## BEGIN Material

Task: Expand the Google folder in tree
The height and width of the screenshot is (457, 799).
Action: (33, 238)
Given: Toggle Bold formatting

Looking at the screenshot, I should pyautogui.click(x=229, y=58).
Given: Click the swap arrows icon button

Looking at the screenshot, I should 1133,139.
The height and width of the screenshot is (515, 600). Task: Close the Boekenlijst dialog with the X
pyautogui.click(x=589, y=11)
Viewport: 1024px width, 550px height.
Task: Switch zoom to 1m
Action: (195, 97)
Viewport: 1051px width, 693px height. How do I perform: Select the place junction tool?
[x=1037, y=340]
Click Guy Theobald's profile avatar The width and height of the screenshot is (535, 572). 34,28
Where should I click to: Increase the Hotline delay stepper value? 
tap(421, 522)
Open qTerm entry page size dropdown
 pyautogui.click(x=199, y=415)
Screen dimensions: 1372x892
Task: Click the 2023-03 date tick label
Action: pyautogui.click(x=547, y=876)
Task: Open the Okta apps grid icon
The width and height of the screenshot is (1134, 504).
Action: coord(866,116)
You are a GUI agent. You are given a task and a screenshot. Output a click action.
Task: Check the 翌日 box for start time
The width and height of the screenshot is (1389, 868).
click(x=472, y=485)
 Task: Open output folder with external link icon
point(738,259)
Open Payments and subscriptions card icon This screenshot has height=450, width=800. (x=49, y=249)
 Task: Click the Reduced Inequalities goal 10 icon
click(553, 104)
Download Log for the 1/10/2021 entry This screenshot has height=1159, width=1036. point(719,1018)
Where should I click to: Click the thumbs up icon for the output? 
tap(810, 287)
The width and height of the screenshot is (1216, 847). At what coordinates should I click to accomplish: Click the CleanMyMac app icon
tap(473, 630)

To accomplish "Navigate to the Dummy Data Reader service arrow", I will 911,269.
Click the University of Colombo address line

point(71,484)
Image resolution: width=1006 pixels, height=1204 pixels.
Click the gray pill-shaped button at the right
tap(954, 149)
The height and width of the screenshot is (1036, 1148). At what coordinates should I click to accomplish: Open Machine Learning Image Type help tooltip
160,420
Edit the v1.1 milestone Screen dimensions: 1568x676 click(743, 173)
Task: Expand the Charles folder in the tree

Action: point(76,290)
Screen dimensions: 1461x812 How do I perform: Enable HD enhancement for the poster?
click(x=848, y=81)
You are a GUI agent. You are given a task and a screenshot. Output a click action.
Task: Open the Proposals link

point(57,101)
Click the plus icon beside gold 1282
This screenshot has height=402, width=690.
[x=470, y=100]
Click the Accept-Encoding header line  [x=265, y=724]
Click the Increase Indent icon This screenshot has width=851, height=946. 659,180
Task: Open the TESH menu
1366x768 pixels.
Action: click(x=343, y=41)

## END Material

**Directive**
Change "Open" to "Activate" throughout all of the items above and reproduce them with nothing else altered.

**Exercise solution**
Task: Expand the Google folder in tree
The height and width of the screenshot is (457, 799).
Action: (33, 238)
Given: Toggle Bold formatting

Looking at the screenshot, I should pyautogui.click(x=229, y=58).
Given: Click the swap arrows icon button

Looking at the screenshot, I should 1133,139.
The height and width of the screenshot is (515, 600). Task: Close the Boekenlijst dialog with the X
pyautogui.click(x=589, y=11)
Viewport: 1024px width, 550px height.
Task: Switch zoom to 1m
Action: (195, 97)
Viewport: 1051px width, 693px height. How do I perform: Select the place junction tool?
[x=1037, y=340]
Click Guy Theobald's profile avatar The width and height of the screenshot is (535, 572). 34,28
Where should I click to: Increase the Hotline delay stepper value? 
tap(421, 522)
Activate qTerm entry page size dropdown
 pyautogui.click(x=199, y=415)
Screen dimensions: 1372x892
Task: Click the 2023-03 date tick label
Action: pyautogui.click(x=547, y=876)
Task: Activate the Okta apps grid icon
The width and height of the screenshot is (1134, 504).
Action: coord(866,116)
You are a GUI agent. You are given a task and a screenshot. Output a click action.
Task: Check the 翌日 box for start time
The width and height of the screenshot is (1389, 868).
click(x=472, y=485)
 Task: Activate output folder with external link icon
point(738,259)
Activate Payments and subscriptions card icon This screenshot has height=450, width=800. (x=49, y=249)
 Task: Click the Reduced Inequalities goal 10 icon
click(553, 104)
Download Log for the 1/10/2021 entry This screenshot has height=1159, width=1036. point(719,1018)
Where should I click to: Click the thumbs up icon for the output? 
tap(810, 287)
The width and height of the screenshot is (1216, 847). At what coordinates should I click to accomplish: Click the CleanMyMac app icon
tap(473, 630)

To accomplish "Navigate to the Dummy Data Reader service arrow", I will 911,269.
Click the University of Colombo address line

point(71,484)
Image resolution: width=1006 pixels, height=1204 pixels.
Click the gray pill-shaped button at the right
tap(954, 149)
The height and width of the screenshot is (1036, 1148). At what coordinates should I click to accomplish: Activate Machine Learning Image Type help tooltip
160,420
Edit the v1.1 milestone Screen dimensions: 1568x676 click(743, 173)
Task: Expand the Charles folder in the tree

Action: point(76,290)
Screen dimensions: 1461x812 How do I perform: Enable HD enhancement for the poster?
click(x=848, y=81)
You are a GUI agent. You are given a task and a screenshot. Output a click action.
Task: Activate the Proposals link

point(57,101)
Click the plus icon beside gold 1282
This screenshot has height=402, width=690.
[x=470, y=100]
Click the Accept-Encoding header line  [x=265, y=724]
Click the Increase Indent icon This screenshot has width=851, height=946. 659,180
Task: Activate the TESH menu
1366x768 pixels.
Action: click(x=343, y=41)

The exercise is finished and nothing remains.